## TRY IT
The answer must be every line of the records below that holds the word "link".

Content starts

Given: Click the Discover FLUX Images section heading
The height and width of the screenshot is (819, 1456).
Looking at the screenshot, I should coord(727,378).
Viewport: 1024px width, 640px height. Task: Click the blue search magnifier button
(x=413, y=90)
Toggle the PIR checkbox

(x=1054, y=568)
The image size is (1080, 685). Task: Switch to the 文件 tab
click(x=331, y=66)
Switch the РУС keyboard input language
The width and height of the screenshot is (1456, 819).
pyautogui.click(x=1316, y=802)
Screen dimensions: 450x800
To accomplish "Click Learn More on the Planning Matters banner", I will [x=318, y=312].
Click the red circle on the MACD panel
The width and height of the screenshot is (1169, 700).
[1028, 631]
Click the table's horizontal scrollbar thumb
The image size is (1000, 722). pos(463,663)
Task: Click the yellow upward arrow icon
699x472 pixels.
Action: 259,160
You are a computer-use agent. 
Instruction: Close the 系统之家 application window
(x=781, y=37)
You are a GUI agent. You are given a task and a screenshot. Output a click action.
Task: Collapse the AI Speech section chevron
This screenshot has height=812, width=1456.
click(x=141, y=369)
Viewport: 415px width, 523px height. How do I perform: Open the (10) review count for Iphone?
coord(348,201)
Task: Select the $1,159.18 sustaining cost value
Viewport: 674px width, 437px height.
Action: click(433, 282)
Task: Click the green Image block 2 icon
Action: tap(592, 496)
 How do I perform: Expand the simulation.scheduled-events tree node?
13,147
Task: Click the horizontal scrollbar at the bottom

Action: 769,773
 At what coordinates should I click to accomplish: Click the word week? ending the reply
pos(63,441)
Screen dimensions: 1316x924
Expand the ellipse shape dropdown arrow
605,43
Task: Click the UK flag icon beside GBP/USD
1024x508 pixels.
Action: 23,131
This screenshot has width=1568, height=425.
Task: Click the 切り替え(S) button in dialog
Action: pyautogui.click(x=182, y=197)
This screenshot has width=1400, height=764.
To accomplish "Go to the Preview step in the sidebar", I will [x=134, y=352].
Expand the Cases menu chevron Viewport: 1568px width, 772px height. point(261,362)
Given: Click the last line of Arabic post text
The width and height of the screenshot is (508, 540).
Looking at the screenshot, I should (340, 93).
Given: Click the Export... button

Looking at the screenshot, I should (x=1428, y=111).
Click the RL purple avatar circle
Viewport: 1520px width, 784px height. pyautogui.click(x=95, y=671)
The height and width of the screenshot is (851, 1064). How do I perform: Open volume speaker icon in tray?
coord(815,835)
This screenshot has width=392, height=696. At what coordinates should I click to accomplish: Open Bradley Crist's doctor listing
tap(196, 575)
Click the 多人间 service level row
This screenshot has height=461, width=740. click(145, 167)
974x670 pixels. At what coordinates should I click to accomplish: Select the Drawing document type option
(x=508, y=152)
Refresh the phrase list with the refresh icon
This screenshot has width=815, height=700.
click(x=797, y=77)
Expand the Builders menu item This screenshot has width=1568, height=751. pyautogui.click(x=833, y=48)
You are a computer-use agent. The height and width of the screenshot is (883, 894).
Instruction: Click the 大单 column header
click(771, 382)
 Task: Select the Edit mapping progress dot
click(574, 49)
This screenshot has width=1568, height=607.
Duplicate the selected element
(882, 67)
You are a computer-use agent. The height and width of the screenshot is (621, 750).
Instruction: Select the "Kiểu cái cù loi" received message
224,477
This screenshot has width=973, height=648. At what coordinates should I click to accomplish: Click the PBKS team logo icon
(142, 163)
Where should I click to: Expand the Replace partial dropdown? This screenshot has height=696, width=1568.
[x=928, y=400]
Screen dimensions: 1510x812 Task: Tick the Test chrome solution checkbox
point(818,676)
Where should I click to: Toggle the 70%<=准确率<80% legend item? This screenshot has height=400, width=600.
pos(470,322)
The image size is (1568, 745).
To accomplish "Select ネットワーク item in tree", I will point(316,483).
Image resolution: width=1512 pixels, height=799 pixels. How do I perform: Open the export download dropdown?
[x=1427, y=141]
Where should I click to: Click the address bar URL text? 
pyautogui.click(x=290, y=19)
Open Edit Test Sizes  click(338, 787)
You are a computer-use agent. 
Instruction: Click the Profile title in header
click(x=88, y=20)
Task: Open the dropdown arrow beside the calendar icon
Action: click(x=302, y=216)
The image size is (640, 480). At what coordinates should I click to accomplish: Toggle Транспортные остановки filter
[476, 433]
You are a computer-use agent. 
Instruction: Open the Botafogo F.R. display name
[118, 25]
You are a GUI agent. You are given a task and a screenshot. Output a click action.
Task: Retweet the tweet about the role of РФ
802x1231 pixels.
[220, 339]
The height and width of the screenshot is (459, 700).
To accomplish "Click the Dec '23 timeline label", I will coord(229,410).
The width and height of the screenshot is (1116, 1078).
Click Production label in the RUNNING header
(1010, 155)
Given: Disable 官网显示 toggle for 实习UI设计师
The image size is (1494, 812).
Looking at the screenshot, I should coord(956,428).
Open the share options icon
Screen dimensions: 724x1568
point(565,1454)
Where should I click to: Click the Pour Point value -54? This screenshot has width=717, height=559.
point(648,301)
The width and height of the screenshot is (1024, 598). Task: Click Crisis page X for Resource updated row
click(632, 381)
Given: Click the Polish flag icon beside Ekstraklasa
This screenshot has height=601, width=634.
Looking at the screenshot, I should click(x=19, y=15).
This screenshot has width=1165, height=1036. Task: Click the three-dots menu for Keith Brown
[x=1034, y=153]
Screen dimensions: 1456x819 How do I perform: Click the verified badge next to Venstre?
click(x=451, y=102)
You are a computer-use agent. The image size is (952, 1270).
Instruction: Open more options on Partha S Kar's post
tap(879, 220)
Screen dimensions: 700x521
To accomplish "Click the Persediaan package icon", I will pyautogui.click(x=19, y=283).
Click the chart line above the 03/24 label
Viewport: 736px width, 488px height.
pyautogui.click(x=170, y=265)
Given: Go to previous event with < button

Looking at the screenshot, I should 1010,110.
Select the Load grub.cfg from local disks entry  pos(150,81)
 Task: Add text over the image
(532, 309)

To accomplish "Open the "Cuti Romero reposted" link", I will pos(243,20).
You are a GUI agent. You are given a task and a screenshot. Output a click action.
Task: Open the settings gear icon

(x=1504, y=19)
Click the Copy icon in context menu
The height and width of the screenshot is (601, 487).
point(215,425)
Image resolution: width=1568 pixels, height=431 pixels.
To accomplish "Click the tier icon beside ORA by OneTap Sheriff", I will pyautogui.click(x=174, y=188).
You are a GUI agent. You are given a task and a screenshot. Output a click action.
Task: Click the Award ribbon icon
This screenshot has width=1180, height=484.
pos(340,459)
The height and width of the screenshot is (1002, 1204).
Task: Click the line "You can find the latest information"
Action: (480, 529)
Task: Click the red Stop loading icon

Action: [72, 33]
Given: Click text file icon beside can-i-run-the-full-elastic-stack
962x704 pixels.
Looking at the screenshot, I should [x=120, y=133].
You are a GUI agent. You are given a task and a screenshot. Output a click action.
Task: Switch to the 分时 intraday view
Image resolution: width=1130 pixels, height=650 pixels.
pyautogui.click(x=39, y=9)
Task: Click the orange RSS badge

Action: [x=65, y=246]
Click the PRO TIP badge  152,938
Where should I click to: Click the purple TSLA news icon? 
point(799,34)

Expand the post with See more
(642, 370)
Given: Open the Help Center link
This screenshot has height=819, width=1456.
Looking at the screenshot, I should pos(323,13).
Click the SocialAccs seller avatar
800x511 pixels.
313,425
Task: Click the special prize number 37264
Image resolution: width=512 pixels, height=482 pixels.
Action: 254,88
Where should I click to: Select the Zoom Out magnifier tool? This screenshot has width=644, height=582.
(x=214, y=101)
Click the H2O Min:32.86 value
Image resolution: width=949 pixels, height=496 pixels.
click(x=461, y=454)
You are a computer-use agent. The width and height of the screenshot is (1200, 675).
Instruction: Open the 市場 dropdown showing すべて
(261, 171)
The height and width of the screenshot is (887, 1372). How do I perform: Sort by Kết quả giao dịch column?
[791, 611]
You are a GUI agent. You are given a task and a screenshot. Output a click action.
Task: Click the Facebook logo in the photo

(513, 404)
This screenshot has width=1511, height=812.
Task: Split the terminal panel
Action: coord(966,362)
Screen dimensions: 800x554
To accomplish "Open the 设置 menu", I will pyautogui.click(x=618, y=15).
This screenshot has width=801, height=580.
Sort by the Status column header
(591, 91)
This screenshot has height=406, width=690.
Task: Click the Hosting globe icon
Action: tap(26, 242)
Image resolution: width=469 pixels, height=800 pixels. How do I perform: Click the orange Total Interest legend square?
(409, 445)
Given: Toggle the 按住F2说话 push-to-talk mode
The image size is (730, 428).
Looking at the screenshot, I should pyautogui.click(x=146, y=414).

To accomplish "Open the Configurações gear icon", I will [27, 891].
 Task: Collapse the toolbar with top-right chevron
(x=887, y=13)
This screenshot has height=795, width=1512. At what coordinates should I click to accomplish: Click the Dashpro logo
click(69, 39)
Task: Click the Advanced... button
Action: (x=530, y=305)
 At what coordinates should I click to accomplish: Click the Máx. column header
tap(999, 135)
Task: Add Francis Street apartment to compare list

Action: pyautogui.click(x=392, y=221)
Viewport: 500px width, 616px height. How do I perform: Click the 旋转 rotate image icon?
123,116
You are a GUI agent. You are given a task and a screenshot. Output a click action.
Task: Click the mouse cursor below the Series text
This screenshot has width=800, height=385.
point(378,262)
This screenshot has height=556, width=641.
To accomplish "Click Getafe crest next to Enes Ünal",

Content ends

## SOLUTION TO THE EXERCISE
To accomplish "Open the "Cuti Romero reposted" link", I will pos(243,20).
Given: Open the Help Center link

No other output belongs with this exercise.